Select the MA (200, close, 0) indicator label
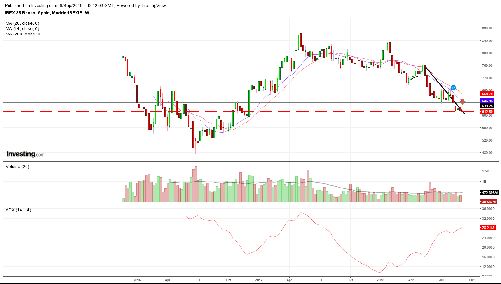This screenshot has width=501, height=284. [23, 34]
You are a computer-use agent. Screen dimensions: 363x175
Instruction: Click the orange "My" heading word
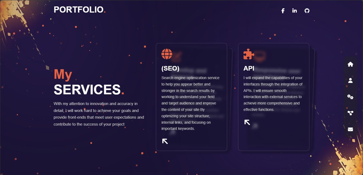[x=63, y=74]
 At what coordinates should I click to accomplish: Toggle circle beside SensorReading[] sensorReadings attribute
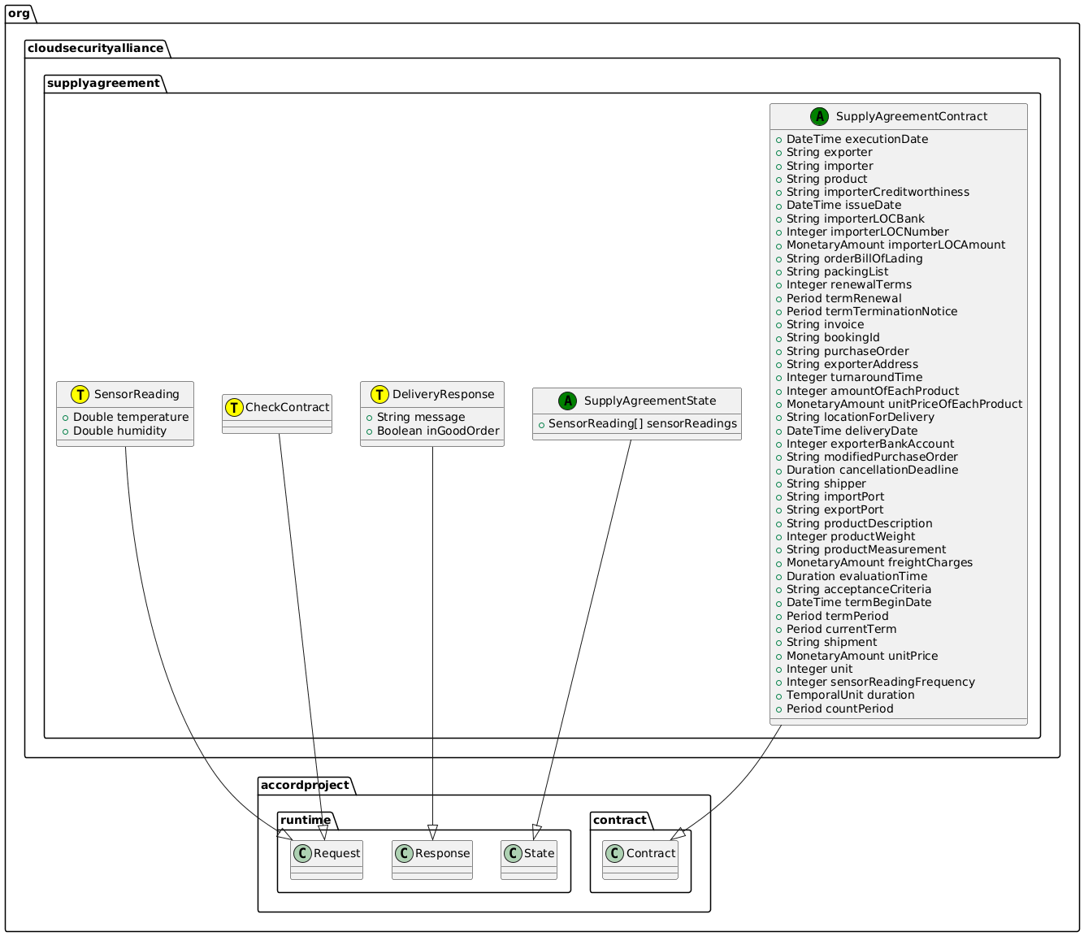540,423
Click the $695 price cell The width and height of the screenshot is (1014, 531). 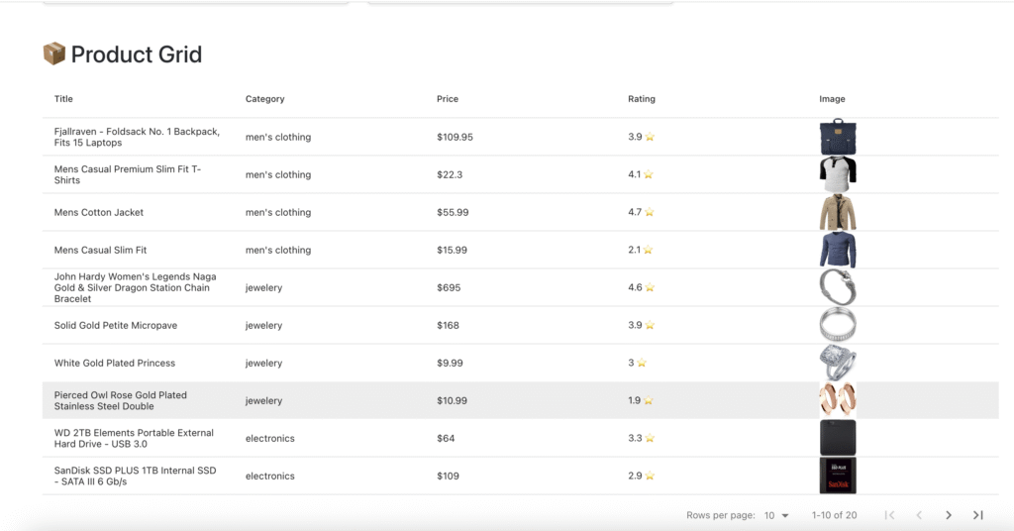click(x=448, y=287)
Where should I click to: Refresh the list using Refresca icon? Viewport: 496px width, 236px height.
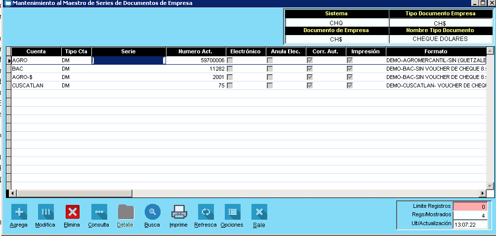click(206, 212)
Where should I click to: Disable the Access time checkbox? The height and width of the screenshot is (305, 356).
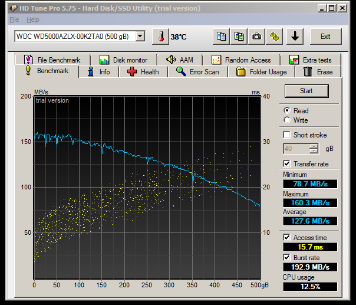tap(287, 238)
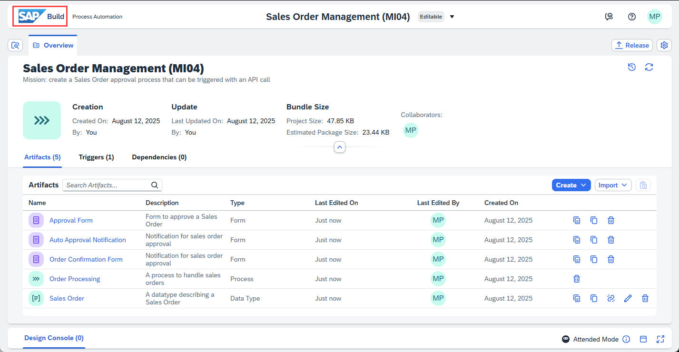Screen dimensions: 679x352
Task: Delete the Order Processing artifact
Action: 577,279
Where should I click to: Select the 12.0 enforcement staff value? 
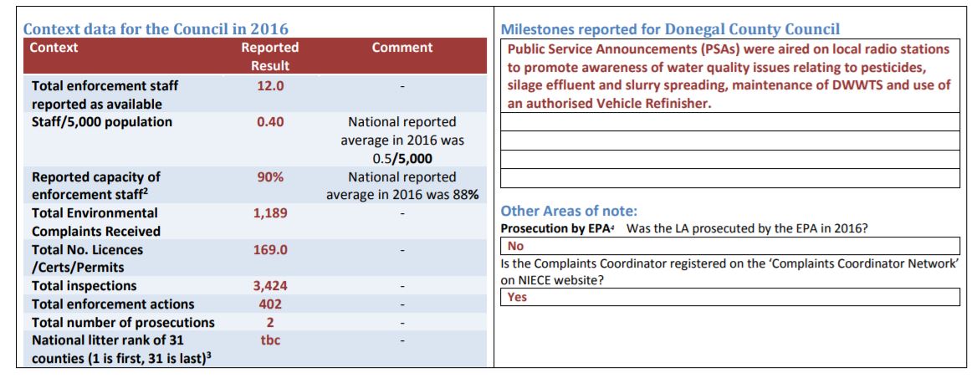click(x=270, y=86)
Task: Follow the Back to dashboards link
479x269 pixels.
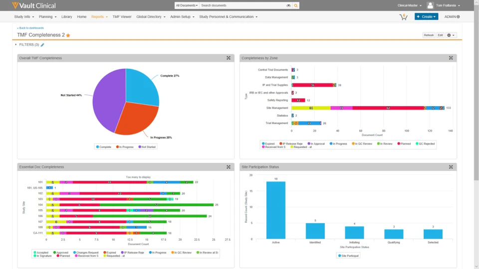Action: click(30, 28)
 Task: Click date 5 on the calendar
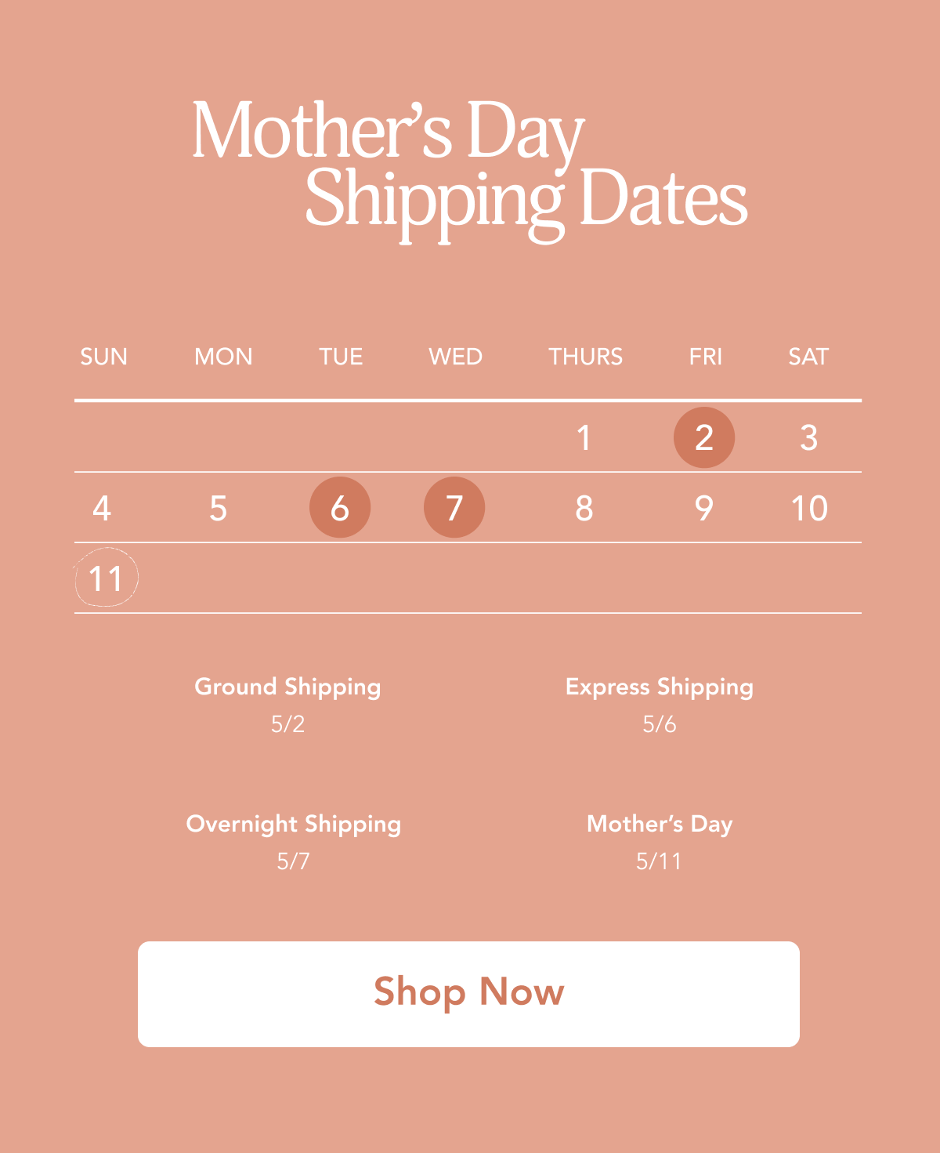pos(218,508)
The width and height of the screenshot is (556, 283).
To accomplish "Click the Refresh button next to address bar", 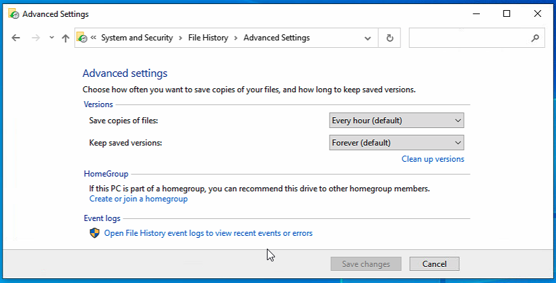I will point(390,38).
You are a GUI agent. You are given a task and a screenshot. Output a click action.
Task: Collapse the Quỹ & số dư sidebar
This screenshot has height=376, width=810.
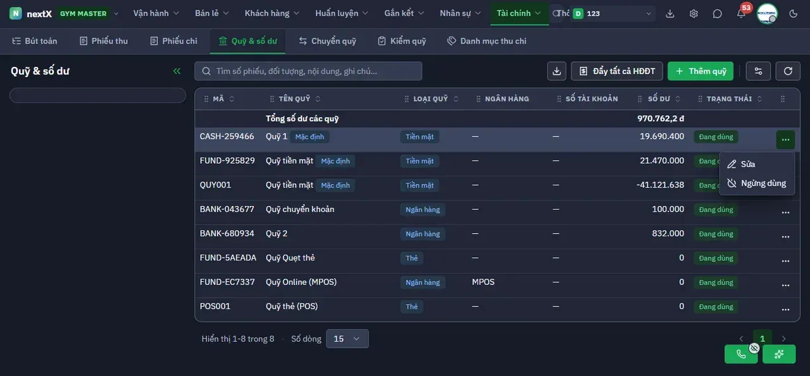click(x=177, y=71)
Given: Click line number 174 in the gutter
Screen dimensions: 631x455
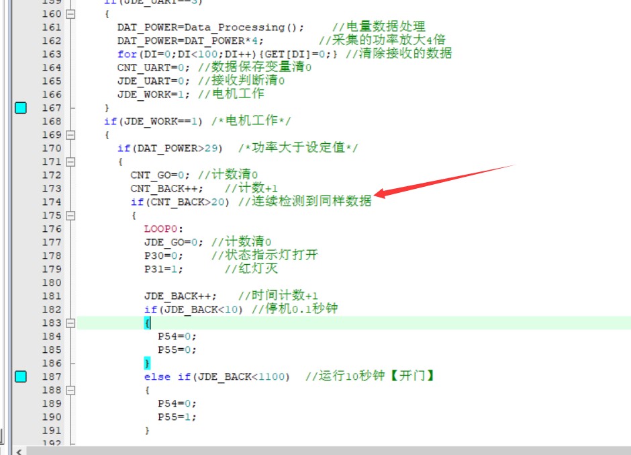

^^^^

WHAT IS REQUIRED. Gather each line of the records holding the string "agent".

WRITTEN RESPONSE.
You are a computer-use agent. Screen dimensions: 363x175
You are a GUI agent. You are given a task and a screenshot. Output a click action.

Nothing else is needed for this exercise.